Van de ruim zestig Masters die op de startlijst prijkten waren er heel wat die zich hadden laten afschrikken door de herfstachtige omstandigheden die voorspeld werden. Uiteindelijk stonden er inclusief een enkele bijschrijver een mannetje of 40 aan het vertrek. Wat betreft de herfstachtige omstandigheden kregen de thuisblijvers maar gedeeltelijk gelijk: er was inderdaad sprake van een herfststormpje, maar net als de Nieuwelingen hielden de Masters het droog.
De krachtsverschillen waren bij de Masters kleiner dan bij de Nieuwelingen en dat resulteerde in een snelle wedstrijd waarin het peloton voortdurend als een steeds korter wordend lint door Ouderkerk denderde.
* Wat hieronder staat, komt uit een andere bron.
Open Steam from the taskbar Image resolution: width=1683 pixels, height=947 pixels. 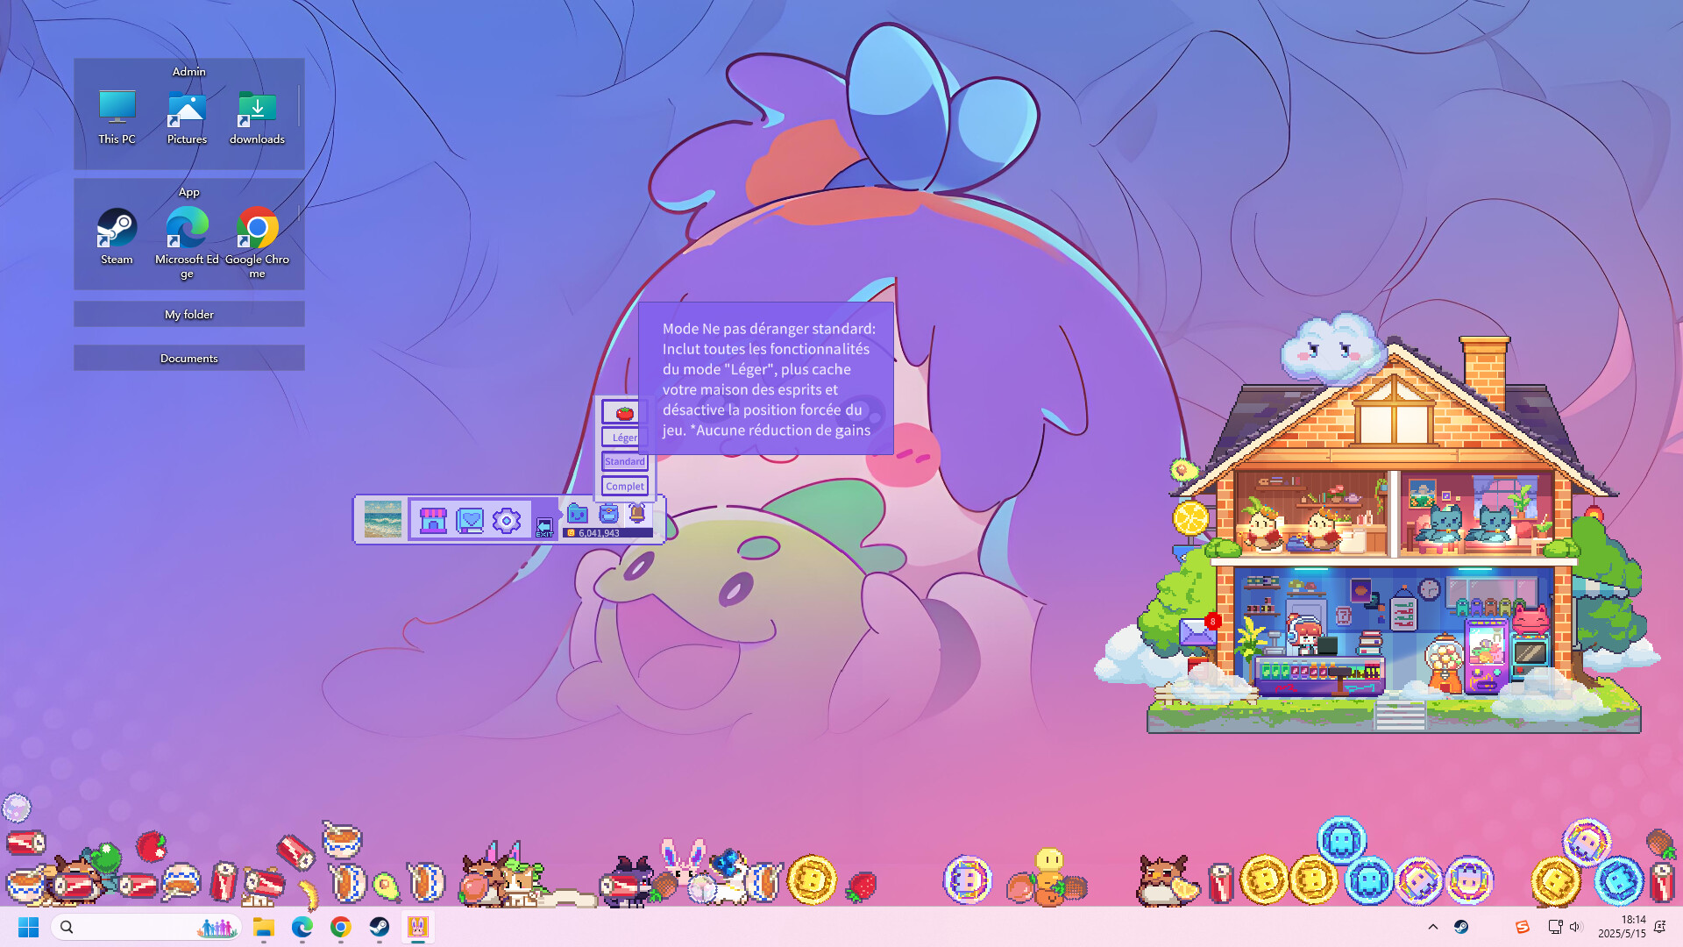[380, 927]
Uitlooppogingen waren nauwelijks waarneembaar, zo kort duurden ze, en aan het eind van de rit waren er nog 20 renners in koers voor evenzoveel prijzen.
De Masters van De Amstel hebben duidelijk behoefte aan nieuwe bloed: een tiental schreef zich in, zes stonden er daadwerkelijk aan de start en daarvan wisten alleen Auke Broex (13e) en Pim Bonstra (19e) de eindstreep te halen. Van Hoeijen, Van Herwijnen, Deen en Maarsse hezen vroeg of laat de witte vlag.
Het overgebleven twintigtal leek er een massaspurt van te gaan maken, maar dat was buiten Robert de Poel gerekend: hij sprong twee ronden voor het eind weg en het pelotonnetje kon of wilde hem niet meer achterhalen. Achter De Poel legden Andy Knijpinga en Rudi Bissels beslag op plek twee en drie. De drager van de leiderstrui in het Rabobank Amstel- en Vechtklassement, Emiel Borsboom, werd vierde en dat was ruim voldoende voor de eindoverwinning in het klassement.